Brand im Autohaus: Schaden bis zu zehn Millionen Euro
DPA

Brand im Autohaus: Schaden bis zu zehn Millionen Euro

In der Werkstatt seien 50 Autos im Wert von jeweils um die 50.000 Euro so stark beschädigt worden, dass sie nur noch Schrottwert hätten, sagte ein Feuerwehrsprecher am Sonntag der Deutschen Presseagentur. Unter den verkohlten Wracks befänden sich echte Liebhaberstücke von Nobelmarken wie Rolls Royce, Jaguar oder Ferrari, zum Teil noch aus den Kriegsjahren. Insgesamt schätzt die Feuerwehr den Sachschaden auf fünf bis zehn Millionen Euro.

Als auch zwei Nachbarhäuser in Brand gerieten, musste ein Großaufgebot der Feuerwehr 30 Menschen aus ihren Wohnungen bergen. Sie wurden vorübergehend in benachbarten Hotels untergebracht. Zwei Frauen im Alter von 60 und 87 Jahren wurden verletzt ins Krankenhaus gebracht. Das Feuer sei im Keller des Autohauses ausgebrochen und habe auf die Werkstatt im Innenhof übergegriffen, sagte der Sprecher. Dort waren neben Farben und Lacken auch Schweißgase gelagert.

Zeitgleich mit dem Eintreffen der Feuerwehr habe es eine riesige Stichflamme gegeben. Der Brand habe sofort auf eine Arztpraxis und eine Schneiderei übergegriffen. "Wir konnten glücklicherweise eine Explosion verhindern", sagte der Sprecher. Jedoch seien die Flammen durch die Decke der Werkstatt geschlagen und hätten die nebenstehenden Gebäude angegriffen. "Bis in die fünfte Etage ist kein Fenster mehr heil", sagte der Feuerwehrsprecher.

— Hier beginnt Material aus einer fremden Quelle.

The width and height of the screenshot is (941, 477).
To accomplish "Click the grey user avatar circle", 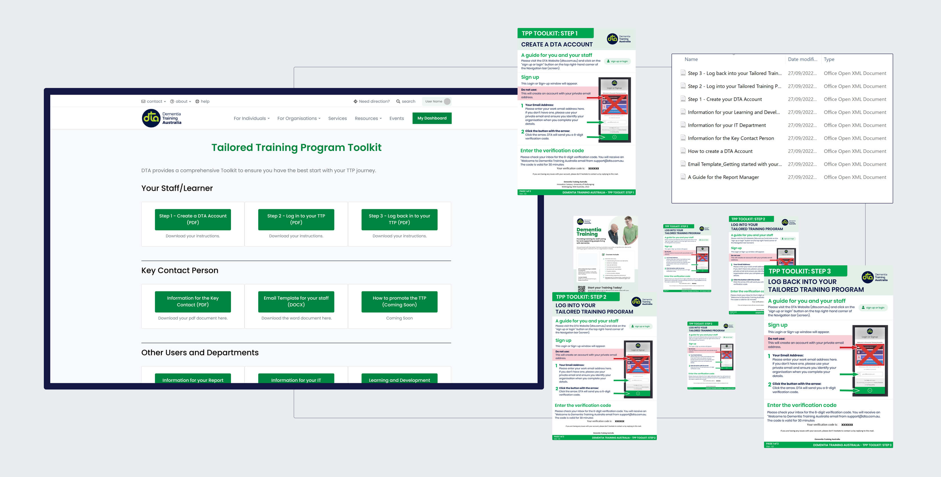I will [x=447, y=102].
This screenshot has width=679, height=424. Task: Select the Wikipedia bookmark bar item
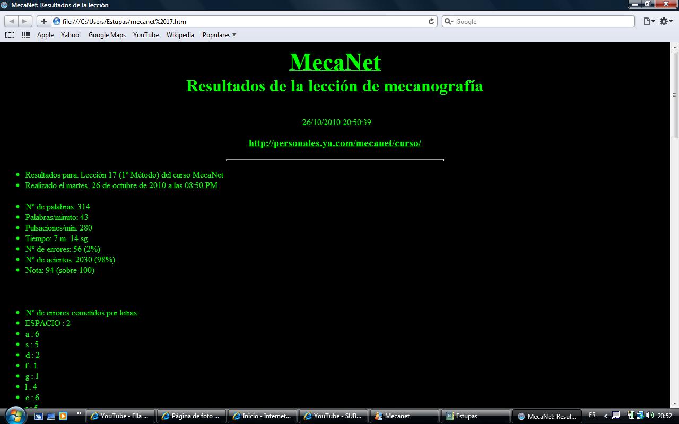click(x=180, y=34)
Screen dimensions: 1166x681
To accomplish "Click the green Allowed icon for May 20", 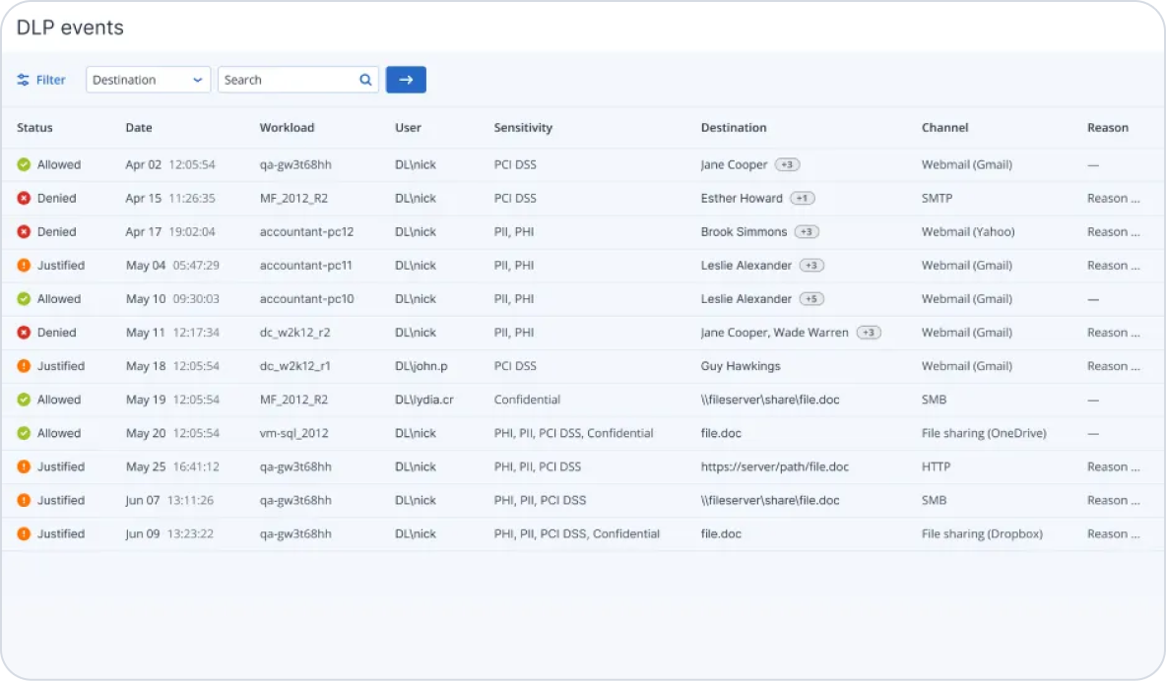I will point(24,433).
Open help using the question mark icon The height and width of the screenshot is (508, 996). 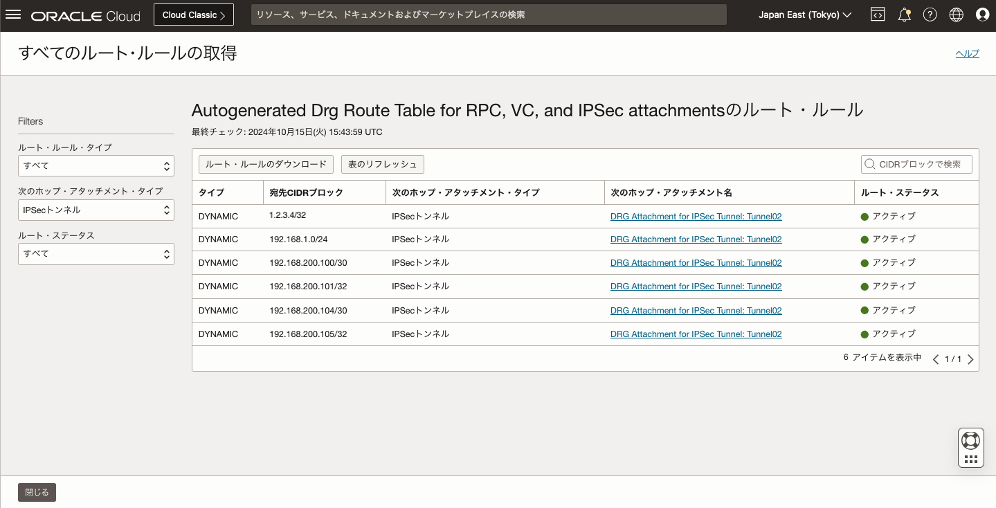pos(930,15)
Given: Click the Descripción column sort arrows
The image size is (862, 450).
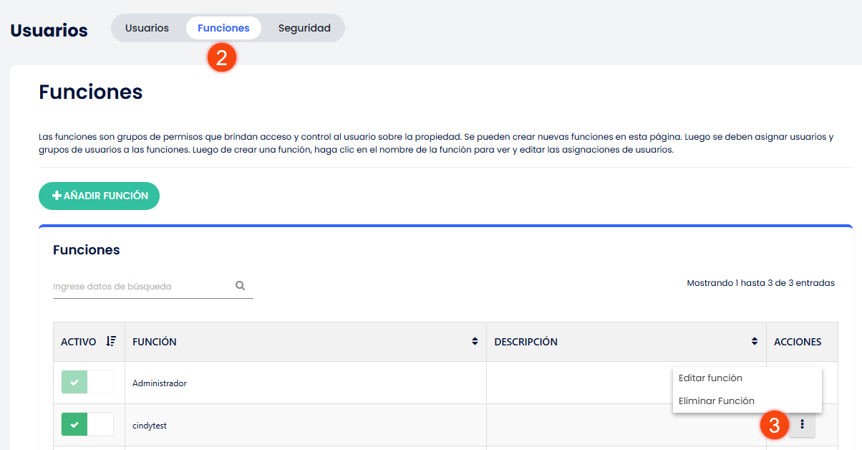Looking at the screenshot, I should pyautogui.click(x=755, y=342).
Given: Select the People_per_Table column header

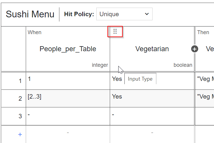Looking at the screenshot, I should [68, 49].
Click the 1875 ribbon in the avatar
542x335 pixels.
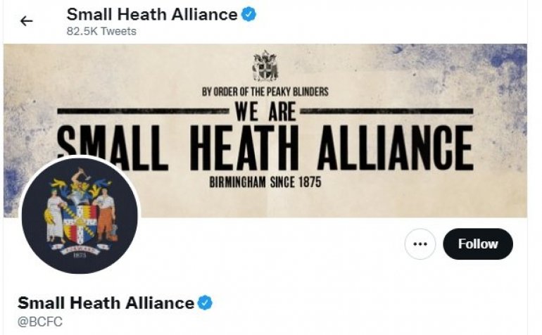pos(80,252)
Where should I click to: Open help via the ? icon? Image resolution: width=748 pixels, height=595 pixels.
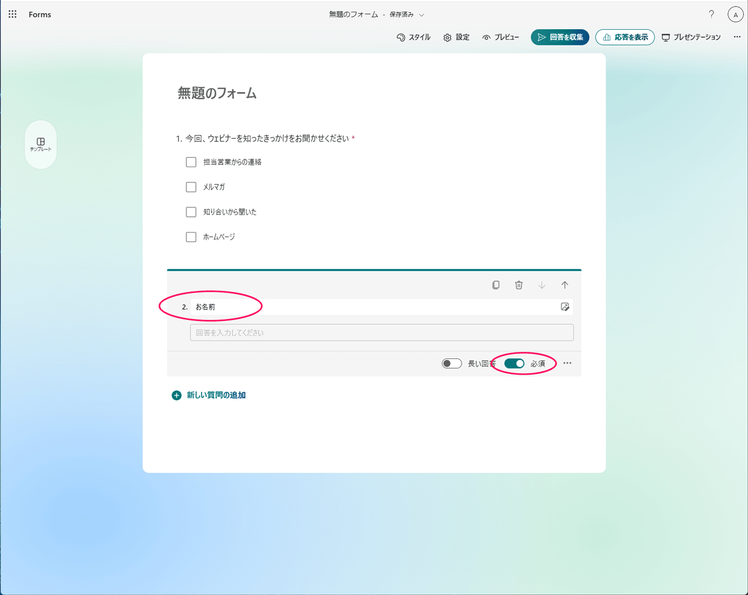pyautogui.click(x=711, y=14)
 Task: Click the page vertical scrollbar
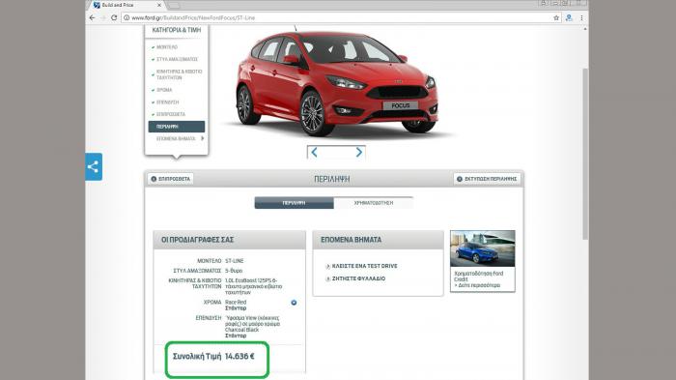585,154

Weder Polizei noch Feuerwehr konnten zur Ursache für den Großbrand bisher genaue Angaben machen. Die Kriminalpolizei ermittele, hieß es. Vermutet wird, dass in der Werkstatt seit längerer Zeit ein Brandherd unerkannt schwelte. Erst als Sauerstoff hinzukam, weil möglicherweise eine Scheibe platzte, breitete sich der Brand aus.